--- LISTED ENTRIES Enclosed Below ---

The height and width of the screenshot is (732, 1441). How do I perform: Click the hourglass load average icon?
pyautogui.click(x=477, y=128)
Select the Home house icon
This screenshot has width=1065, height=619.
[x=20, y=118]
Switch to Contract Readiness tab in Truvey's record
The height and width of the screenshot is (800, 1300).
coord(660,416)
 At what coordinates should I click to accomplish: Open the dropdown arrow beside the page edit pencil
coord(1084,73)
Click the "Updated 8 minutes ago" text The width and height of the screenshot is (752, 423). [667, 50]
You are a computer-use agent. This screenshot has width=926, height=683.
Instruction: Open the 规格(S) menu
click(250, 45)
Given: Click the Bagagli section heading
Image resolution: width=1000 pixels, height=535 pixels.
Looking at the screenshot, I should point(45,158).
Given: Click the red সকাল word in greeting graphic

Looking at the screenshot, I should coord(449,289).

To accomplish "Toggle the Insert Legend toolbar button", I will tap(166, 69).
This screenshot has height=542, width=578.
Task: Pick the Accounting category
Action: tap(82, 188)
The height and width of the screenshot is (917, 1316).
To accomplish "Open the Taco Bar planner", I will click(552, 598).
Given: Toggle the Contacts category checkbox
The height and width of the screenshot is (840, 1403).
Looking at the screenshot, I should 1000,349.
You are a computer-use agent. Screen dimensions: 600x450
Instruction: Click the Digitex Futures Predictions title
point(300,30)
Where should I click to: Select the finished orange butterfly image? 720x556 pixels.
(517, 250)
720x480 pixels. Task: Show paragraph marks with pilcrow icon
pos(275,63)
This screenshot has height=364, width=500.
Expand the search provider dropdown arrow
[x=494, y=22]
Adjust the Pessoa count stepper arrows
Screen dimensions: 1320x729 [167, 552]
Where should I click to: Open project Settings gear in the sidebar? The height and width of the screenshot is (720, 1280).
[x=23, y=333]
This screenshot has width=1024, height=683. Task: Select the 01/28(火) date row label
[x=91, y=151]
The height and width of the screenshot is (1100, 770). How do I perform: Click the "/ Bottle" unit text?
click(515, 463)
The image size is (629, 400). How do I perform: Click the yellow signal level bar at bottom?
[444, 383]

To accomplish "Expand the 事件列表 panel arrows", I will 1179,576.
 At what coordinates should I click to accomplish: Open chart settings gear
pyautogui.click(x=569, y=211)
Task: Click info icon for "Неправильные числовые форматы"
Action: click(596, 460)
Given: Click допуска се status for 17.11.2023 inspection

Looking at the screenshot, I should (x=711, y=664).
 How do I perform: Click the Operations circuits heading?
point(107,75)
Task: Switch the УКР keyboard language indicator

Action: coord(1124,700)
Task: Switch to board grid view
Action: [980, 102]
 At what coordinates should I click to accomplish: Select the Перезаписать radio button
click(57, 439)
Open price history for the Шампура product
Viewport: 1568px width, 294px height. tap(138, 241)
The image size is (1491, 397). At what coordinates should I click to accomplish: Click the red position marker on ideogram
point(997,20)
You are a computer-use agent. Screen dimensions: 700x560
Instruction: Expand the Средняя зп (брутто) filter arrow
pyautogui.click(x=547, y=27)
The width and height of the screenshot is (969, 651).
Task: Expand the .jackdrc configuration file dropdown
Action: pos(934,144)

--- End of Enclosed LISTED ENTRIES ---

Scan the lines above for the word "agent". Return each one that has it.

(ANSWER SPACE)
You are a computer-use agent. This screenshot has width=926, height=683.
You are a computer-use agent. Screen dimensions: 600x450
You are a computer-use agent. Screen dimensions: 700x560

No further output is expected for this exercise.